Marks and Geometric Objects
Learn about different types of marks (geometric objects) in seaborn.objects. Create scatter plots, line plots, bar plots, and more. Choose appropriate marks for different data types and research questions.
- Understand different types of marks (geometric objects) available in seaborn.objects
- Create visualizations using Dot, Line, Bar, Area, and Band marks
- Choose appropriate marks for different data types and research questions
- Combine multiple marks in a single plot
- Understand when to use each type of visualization
- What types of marks are available in seaborn.objects?
- How do I choose the right mark for my data?
- When should I use dots vs. lines vs. bars?
- How can I combine multiple marks in one plot?
Understanding Marks
In the grammar of graphics, marks (also called geometric objects or “geoms”) are the visual elements that represent data points. Each mark type is designed to show different aspects of data:
- Dots (
so.Dot) - Individual data points - Lines (
so.Line) - Connections and trends over continuous data - Bars (
so.Bar) - Comparisons between categories or distributions - Area (
so.Area) - Cumulative values or filled regions - Band (
so.Band) - Ranges or confidence intervals - Dash (
so.Dash) - Range plots or error bars - Paths (
so.Path) - Connected points in order of appearance
Let’s explore each of these!
Setting Up
import seaborn as sns
import seaborn.objects as so
import pandas as pd
import numpy as np
# Load datasets
penguins = sns.load_dataset("penguins").dropna()
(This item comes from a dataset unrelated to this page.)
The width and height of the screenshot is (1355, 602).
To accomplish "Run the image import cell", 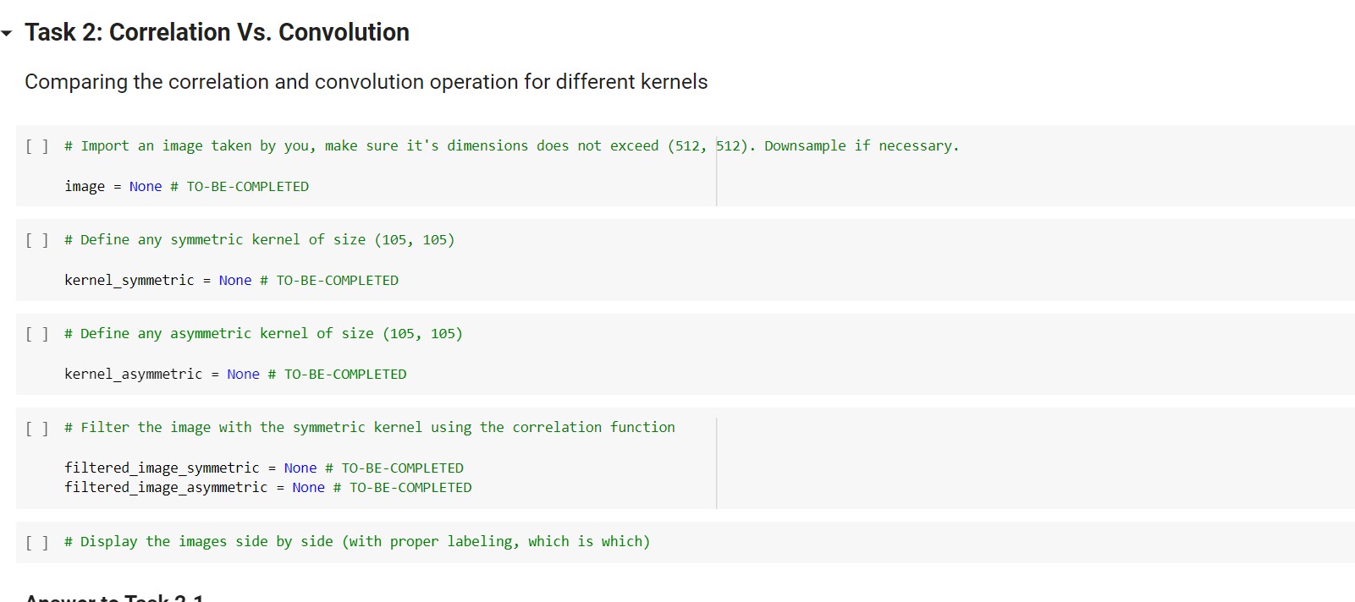I will pyautogui.click(x=36, y=146).
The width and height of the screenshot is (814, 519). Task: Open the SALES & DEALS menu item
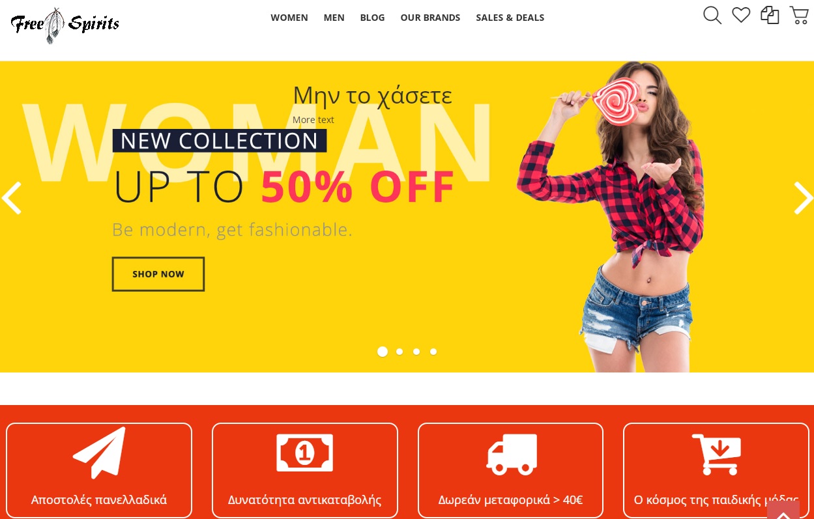point(510,18)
tips = sns.load_dataset("tips")Dots: Scatter Plots
We’ve already seen so.Dot() - it’s perfect for showing:
- Relationships between two continuous variables
- Individual observations
- Distributions of data points
# Basic scatter plot
(
so.Plot(
penguins,
x="flipper_length_mm",
y="body_mass_g",
color="species"
)
.add(so.Dot())
)When to Use Dots
- Exploring relationships between continuous variables
- Showing individual data points when sample size is moderate (< 1000)
- Comparing groups when you want to see all the data
- Checking for outliers or unusual patterns
Lines: Showing Trends
so.Line() connects data points with lines. This is ideal for:
- Time series data
- Continuous functions
- Trends over ordered categories
# First, let's create some time series data
# Imagine tracking monthly program enrollment
months = pd.date_range('2023-01-01', periods=12, freq='M')
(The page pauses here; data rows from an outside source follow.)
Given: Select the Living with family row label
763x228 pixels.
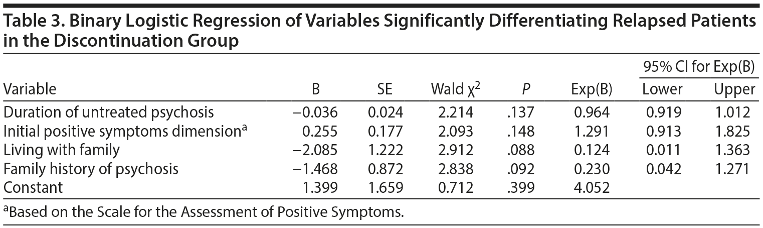Looking at the screenshot, I should tap(62, 150).
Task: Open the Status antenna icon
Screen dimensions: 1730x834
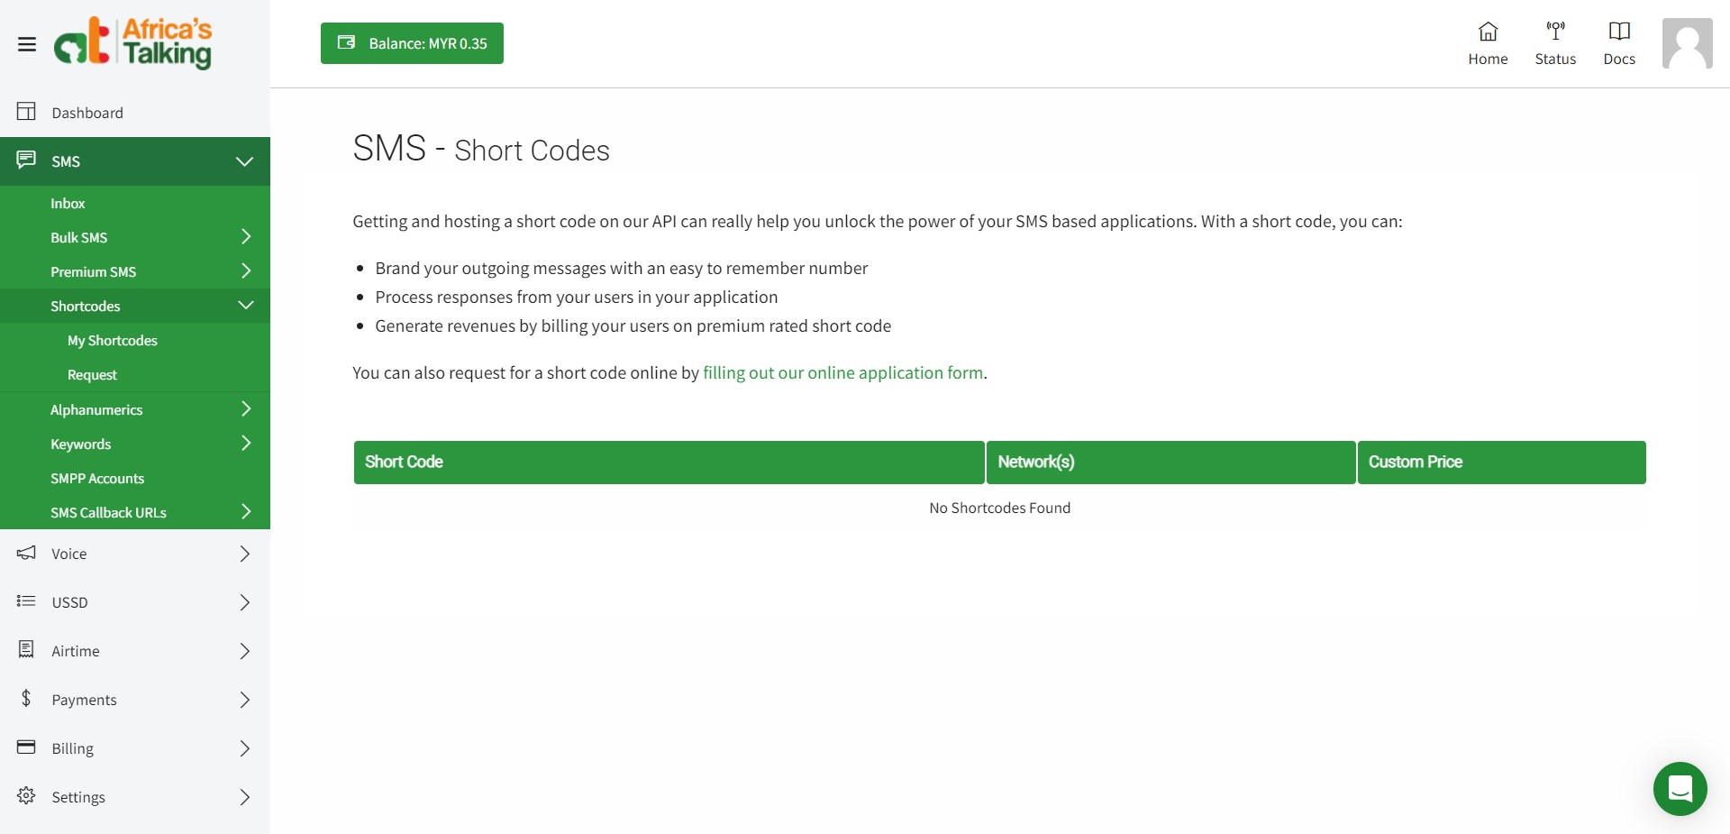Action: (1555, 32)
enrollment_data = pd.DataFrame({
'month': months,
'enrolled': [120, 145, 162, 180, 195, 210, 235, 248, 265, 282, 295, 310],
'program': 'Microfinance Training'
})
(
so.Plot(enrollment_data, x="month", y="enrolled")
.add(so.Line())
)Lines with Markers
You can combine lines with dots to show both the trend and individual data points:
(
so.Plot(enrollment_data, x="month", y="enrolled")
.add(so.Line())
.add(so.Dot())
)Multiple Lines
Comparing trends across groups:
# Create data for multiple programs
months_extended = pd.date_range('2023-01-01', periods=12, freq='M')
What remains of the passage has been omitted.